Agent skill

policyengine-us-data

US survey data enhancement - CPS with PUF imputation patterns and cross-repo variable workflows. Triggers: "CPS", "Current Population Survey", "PUF", "Public Use File", "US data", "US microdata", "enhanced CPS", "policyengine-us-data", "cross-repo", "FINANCIAL_SUBSET"

Stars 26
Forks 5

Install this agent skill to your Project

npx add-skill https://github.com/PolicyEngine/policyengine-claude/tree/main/skills/data-science/policyengine-us-data-skill

SKILL.md

PolicyEngine US Data

PolicyEngine US Data provides enhanced Current Population Survey (CPS) datasets with imputed variables from the IRS Public Use File (PUF).

For Users

What is policyengine-us-data?

PolicyEngine US uses the CPS ASEC as its primary microdata source. The CPS contains household demographics, income, and benefits but lacks detailed tax information. The IRS PUF provides comprehensive tax data but is restricted access. This package imputes tax-related variables from PUF to CPS.

Key datasets:

  • CPS ASEC (Current Population Survey Annual Social and Economic Supplement): Main US household survey with ~200,000 people
  • IRS PUF (Public Use File): Tax return data with detailed income components
  • Enhanced CPS: CPS with imputed tax variables from PUF

For Analysts

Repository

Location: PolicyEngine/policyengine-us-data

Clone:

bash
git clone https://github.com/PolicyEngine/policyengine-us-data
cd policyengine-us-data

Structure

policyengine_us_data/
├── datasets/
│   ├── cps/               # CPS ASEC processing
│   │   ├── census_cps.py  # Raw CPS loader
│   │   └── cps.py         # CPS enhancement
│   └── puf/               # PUF imputation
│       ├── irs_puf.py     # Raw PUF loader
│       └── puf.py         # PUF-to-CPS imputation
└── storage/               # Data storage utilities

Installation

From PyPI:

bash
uv pip install policyengine-us-data

Development:

bash
uv pip install -e .

CRITICAL: Cross-Repo Variable Workflow

When Adding a New Variable That Spans Both Repos

This is the #1 source of CI failures when adding new data-backed variables.

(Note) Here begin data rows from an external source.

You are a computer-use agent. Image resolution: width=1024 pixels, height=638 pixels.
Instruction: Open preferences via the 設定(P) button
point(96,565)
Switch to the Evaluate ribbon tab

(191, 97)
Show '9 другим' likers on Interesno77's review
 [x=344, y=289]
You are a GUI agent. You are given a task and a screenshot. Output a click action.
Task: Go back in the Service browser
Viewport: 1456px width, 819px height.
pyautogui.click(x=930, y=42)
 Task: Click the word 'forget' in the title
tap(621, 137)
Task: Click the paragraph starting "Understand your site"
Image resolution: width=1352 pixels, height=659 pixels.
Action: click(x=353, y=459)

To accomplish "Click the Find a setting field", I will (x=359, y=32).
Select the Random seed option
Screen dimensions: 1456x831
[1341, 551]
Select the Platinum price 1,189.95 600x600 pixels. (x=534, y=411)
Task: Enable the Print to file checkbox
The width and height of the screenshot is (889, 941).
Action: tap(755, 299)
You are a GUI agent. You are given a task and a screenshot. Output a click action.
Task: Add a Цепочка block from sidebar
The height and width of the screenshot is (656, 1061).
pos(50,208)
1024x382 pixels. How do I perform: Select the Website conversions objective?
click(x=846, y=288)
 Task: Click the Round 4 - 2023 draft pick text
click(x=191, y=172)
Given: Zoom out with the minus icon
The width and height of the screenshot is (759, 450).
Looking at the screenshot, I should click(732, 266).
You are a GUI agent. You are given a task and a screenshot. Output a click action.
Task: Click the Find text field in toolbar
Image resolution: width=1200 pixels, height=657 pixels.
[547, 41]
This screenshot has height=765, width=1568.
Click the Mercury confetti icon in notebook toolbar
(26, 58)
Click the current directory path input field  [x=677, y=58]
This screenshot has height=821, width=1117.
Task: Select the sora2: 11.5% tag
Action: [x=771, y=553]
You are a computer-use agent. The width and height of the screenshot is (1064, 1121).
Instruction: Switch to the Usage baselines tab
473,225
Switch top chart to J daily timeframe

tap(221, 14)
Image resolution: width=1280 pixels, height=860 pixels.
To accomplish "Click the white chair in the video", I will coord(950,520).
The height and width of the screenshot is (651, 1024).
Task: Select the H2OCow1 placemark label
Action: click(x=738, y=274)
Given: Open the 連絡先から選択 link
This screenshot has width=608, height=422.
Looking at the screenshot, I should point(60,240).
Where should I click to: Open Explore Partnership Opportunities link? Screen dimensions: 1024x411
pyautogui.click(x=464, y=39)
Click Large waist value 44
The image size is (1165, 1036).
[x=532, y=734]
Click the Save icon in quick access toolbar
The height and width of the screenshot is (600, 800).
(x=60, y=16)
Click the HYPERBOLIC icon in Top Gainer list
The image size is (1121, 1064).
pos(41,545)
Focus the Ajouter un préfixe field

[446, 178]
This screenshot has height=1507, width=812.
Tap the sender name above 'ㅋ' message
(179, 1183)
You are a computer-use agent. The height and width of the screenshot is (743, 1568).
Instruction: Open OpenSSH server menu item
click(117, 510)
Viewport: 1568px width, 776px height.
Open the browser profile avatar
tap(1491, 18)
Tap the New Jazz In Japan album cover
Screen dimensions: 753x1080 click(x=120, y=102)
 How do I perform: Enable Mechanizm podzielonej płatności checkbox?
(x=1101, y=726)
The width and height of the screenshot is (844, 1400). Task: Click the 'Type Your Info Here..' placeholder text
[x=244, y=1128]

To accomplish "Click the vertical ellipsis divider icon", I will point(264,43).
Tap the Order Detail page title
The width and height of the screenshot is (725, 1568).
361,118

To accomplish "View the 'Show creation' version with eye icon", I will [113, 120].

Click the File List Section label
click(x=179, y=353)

When you add a new variable that:

  1. Has a definition in policyengine-us (the variable class)
  2. Gets its data from policyengine-us-data (extracted from PUF/CPS)

You MUST follow this workflow:

The Problem

The puf.py file filters FINANCIAL_SUBSET to only include variables that exist in policyengine-us:

python
# In puf.py
self.available_financial_vars = [
    v for v in FINANCIAL_SUBSET if v in self.variable_to_entity
]

If policyengine-us doesn't have the variable yet, it gets silently skipped during data generation.

The Solution: Correct PR Ordering

Step 1: Create and merge the policyengine-us PR first

# In policyengine-us
1. Add variable definition (e.g., partnership_se_income.py)
2. Add to relevant formulas
3. Merge PR
4. Wait for PyPI release (automatic, check pypi.org/project/policyengine-us)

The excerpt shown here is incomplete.